How will his 10-year tenure as the ‘secular pope’ be assessed? If the farewell ceremonies both inside the UN and in New York provide any indication, his 10-year tenure might be characterized as hugely successful.
He was widely regarded as the most pro-US Secretary-General and saw the US as a vital actor for the UN’s success . This is relevant to recall on the eve of the 45th President of the US assuming office less than a month later . Senior members of the incoming team,including President Elect Trump himself, have made statements severely critical of the UN.
Among the Secretary-General’s many victories which will hopefully define his legacy, the ones being cited more prominently are the Paris Climate Agreement, adoption of the 2030 Agenda for Sustainable Development, the first-ever universal set of Sustainable Development Goals for the world and the creation of the new UN Entity for Gender Equality and Women’s Empowerment.
Among the negatives that are being most commonly cited are the cholera in Haiti and the failures on the peace and security front, most notably Libya, Syria, Yemen and Ukraine.

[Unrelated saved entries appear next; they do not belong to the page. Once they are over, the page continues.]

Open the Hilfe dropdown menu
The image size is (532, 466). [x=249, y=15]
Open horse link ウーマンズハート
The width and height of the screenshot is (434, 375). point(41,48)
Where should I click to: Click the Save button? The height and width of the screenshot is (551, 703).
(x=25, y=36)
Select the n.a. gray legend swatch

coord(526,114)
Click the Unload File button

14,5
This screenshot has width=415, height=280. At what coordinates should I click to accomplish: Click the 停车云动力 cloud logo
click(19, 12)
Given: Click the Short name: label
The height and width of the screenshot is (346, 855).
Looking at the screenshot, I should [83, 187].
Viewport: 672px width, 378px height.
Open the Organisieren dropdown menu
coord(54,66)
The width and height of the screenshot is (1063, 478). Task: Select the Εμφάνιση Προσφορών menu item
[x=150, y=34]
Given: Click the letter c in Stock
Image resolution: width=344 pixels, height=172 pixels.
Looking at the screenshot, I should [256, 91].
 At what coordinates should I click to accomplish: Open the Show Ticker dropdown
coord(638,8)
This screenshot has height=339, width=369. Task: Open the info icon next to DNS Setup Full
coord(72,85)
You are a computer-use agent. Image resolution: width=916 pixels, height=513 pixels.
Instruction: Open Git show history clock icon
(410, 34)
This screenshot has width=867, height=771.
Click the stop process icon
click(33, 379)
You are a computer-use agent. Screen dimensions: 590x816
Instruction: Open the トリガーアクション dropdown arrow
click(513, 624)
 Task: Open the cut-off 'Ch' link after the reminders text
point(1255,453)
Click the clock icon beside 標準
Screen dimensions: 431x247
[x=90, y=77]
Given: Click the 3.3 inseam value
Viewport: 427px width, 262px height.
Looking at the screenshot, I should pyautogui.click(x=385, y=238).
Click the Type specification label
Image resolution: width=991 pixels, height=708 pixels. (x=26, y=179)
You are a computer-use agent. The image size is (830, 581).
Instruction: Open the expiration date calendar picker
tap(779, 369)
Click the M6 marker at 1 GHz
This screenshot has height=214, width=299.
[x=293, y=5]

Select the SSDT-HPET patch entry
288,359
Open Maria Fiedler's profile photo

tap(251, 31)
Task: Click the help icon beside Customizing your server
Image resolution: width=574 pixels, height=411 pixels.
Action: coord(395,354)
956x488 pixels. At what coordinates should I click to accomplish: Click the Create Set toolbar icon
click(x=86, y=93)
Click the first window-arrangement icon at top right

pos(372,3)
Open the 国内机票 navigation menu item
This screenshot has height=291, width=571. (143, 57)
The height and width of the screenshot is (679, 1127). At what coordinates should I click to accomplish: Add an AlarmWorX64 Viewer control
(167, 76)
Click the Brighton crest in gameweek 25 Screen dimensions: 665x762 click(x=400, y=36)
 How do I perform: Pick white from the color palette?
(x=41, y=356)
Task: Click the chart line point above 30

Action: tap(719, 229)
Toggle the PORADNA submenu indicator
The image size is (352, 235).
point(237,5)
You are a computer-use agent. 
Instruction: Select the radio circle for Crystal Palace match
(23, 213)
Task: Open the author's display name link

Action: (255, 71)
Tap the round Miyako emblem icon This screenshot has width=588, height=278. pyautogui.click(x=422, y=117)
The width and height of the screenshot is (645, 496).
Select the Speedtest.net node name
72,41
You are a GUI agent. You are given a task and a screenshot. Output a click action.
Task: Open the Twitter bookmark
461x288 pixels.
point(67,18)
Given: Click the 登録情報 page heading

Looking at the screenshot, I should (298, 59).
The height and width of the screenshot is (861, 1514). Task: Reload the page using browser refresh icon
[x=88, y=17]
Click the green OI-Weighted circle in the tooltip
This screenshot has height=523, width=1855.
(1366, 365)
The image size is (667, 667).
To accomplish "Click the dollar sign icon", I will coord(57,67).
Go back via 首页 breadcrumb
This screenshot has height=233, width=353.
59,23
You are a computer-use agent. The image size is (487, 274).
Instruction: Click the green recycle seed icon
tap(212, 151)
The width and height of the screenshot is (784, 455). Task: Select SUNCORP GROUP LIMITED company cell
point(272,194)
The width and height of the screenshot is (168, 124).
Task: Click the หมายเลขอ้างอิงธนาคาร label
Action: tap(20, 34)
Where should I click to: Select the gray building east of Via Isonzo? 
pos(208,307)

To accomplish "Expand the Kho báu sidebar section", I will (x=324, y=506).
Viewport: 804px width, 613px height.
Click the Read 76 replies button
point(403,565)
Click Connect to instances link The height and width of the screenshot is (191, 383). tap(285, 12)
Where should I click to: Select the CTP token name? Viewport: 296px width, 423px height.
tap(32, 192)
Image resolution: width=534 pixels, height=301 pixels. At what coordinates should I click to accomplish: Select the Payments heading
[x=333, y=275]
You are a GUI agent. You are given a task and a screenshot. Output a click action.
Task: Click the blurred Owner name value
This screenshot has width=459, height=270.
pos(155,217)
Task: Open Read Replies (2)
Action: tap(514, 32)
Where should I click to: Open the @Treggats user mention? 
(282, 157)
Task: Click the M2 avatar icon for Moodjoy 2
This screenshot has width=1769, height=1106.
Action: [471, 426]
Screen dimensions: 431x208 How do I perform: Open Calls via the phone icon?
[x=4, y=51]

The latter four are covered in my book, Perilous Interventions, which I presented to him on the afternoon of 28th December. I requested him to find some time to read the book, if only to set the record straight because many of the issues covered in the book will, in the ultimate analysis, also have an impact on defining his legacy.
Legacies, by their very nature, begin to define themselves more clearly with the passage of time and after some distance had been traversed between the ‘events’and the ‘assessment’. Assessments undertaken too close to the events themselves run the risk of being vitiated by subjective factors.
It is an open secret that Mr. Ban is eyeing the Presidency of South Korea. Under normal circumstances, with high ratings in opinion polls and a year to go for the elections, he was widely regarded as having very bright prospects. Developments in Seoul, particularly the impeachment of a democratically elected President, appear to have queered the pitch for Mr. Ban at least in so far as the ‘timetable’ is concerned. He now has 5 months to campaign. This is not enough, as he admitted to Colum Lynch of Foreign Policy, to start a new political party. Consequently, the opposition candidate appears to be faring better at the opinion polls. Mr. Ban, however, is a fighter. His tenacity and organizational skills are legendary and he is unlikely to be deterred easily. If I were a betting man, which I am not, I would rate his chances to be the next President of the Republic of South Korea as reasonably fair.